* **PAGE**:
Appropriations bills are generally passed “clean,” that is, without the inclusion of unrelated controversial elements. But House Republicans are insisting the appropriations bills include their own demands for much deeper cuts than House leadership agreed to, as well as riders about abortion; gun policy; diversity, equity, and inclusion (DEI) initiatives; LGBTQ+ rights; and so on. Those are nonstarters for Democrats.
As for the national security supplemental measure, lawmakers agree on a bipartisan basis that Ukraine’s successful defense against Russia’s invasion is crucial to U.S. national security. The Senate passed the bill on a strong bipartisan vote of 70 to 29, and if brought to the floor of the House, it would be expected to pass there, too. 
But House speaker Mike Johnson (R-LA) refuses to bring it to the floor. When President Joe Biden first asked for the aid in October, Republicans insisted they could not see their way to protecting our national security overseas without addressing it on the southern border. A bipartisan group of senators spent four months hashing out a border provision for the bill—House Republicans declined to participate—only to have House Republicans scuttle the measure when former president Trump told them to. The Senate promptly passed a bill that didn’t have the border component. Rather than take it up, the House recessed.

* **AIM OF THE TASK**:
In the appropriations text above, reproduce the stretch that begins at "Appropriations bills are" and ends after "nonstarters for Democrats.", changing "nonstarters" to "dealbreakers".

* **EXTRACTED RECORDS**:
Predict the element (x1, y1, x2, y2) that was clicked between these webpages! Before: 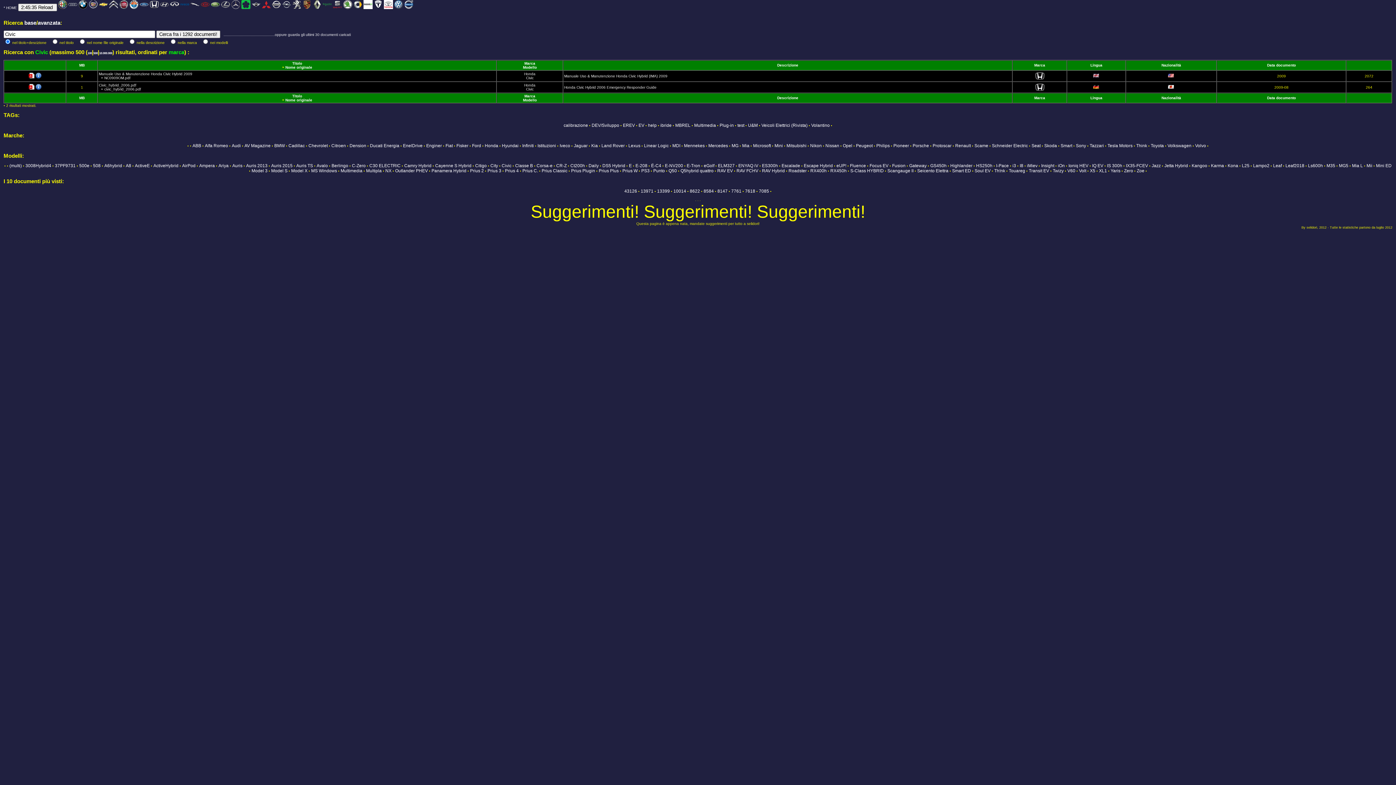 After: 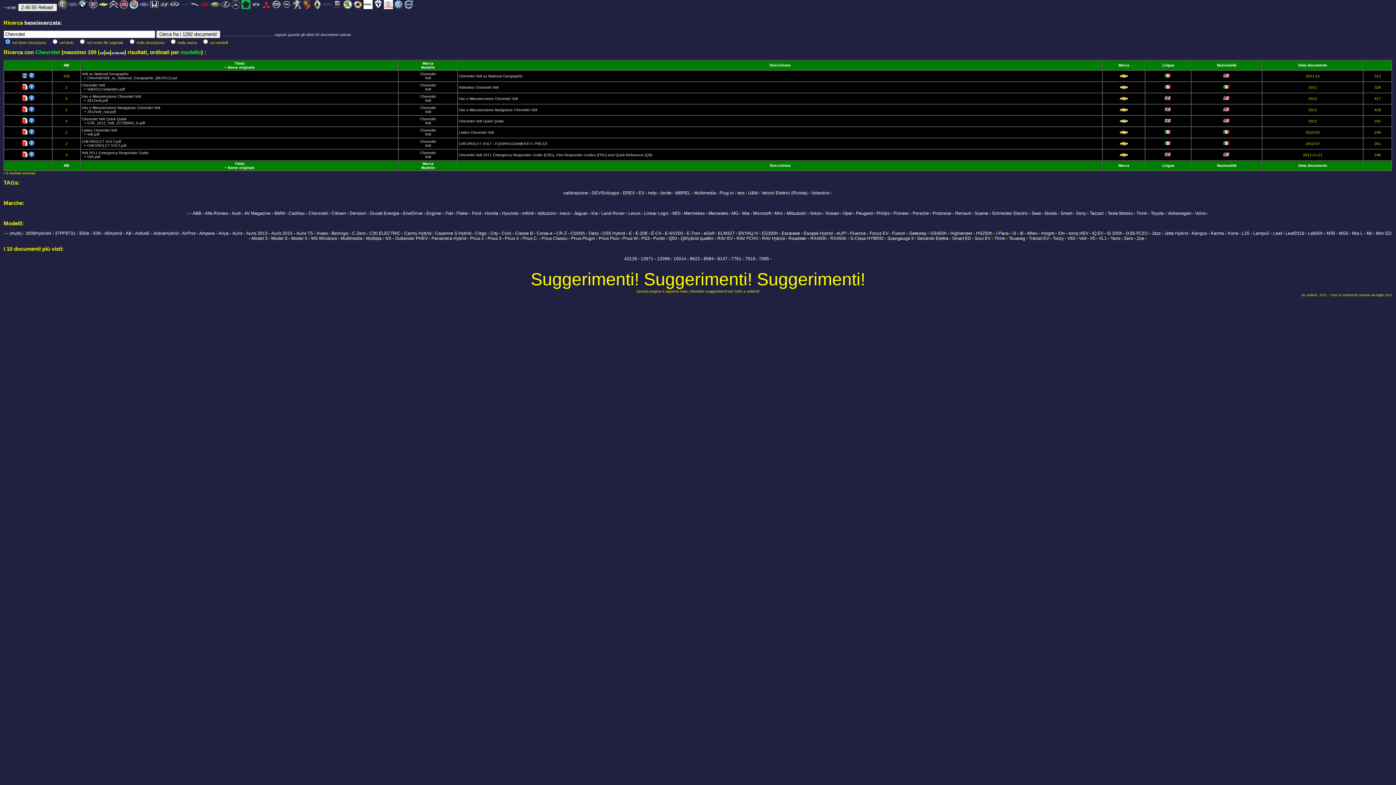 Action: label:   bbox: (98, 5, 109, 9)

---

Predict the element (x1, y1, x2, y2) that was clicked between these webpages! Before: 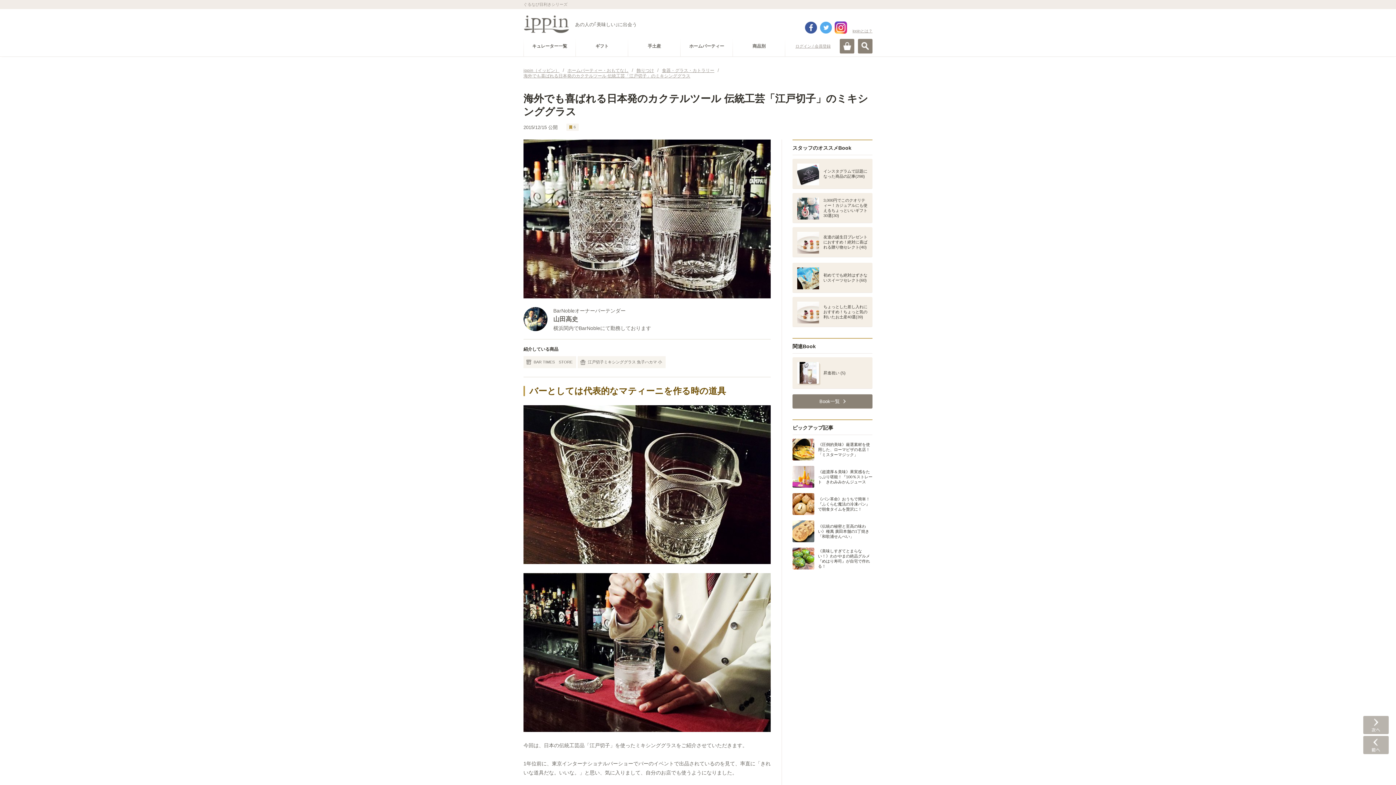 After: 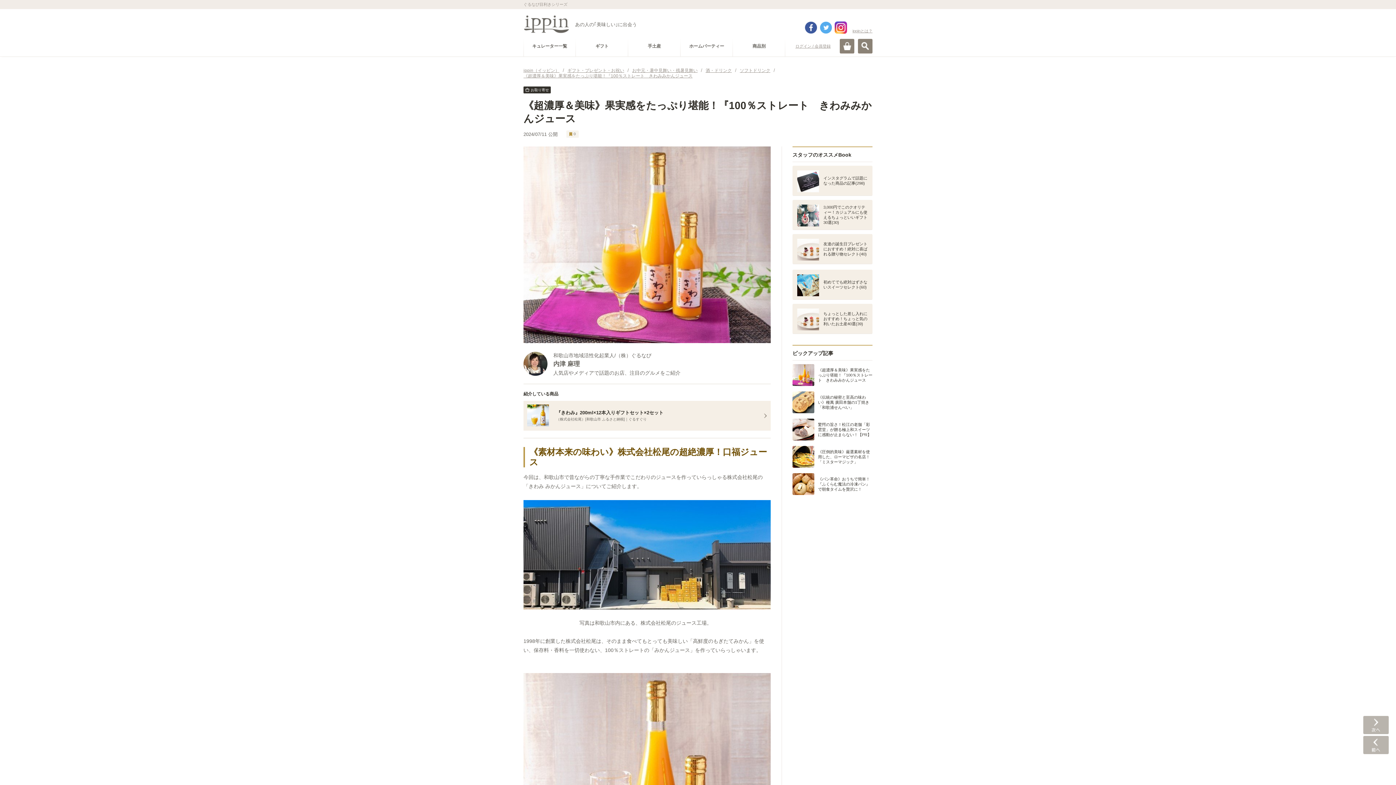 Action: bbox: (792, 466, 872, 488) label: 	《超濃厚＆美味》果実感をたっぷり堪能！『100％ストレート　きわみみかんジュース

* **OUTPUT OF THE TASK**:
Appropriations bills are generally passed “clean,” that is, without the inclusion of unrelated controversial elements. But House Republicans are insisting the appropriations bills include their own demands for much deeper cuts than House leadership agreed to, as well as riders about abortion; gun policy; diversity, equity, and inclusion (DEI) initiatives; LGBTQ+ rights; and so on. Those are dealbreakers for Democrats.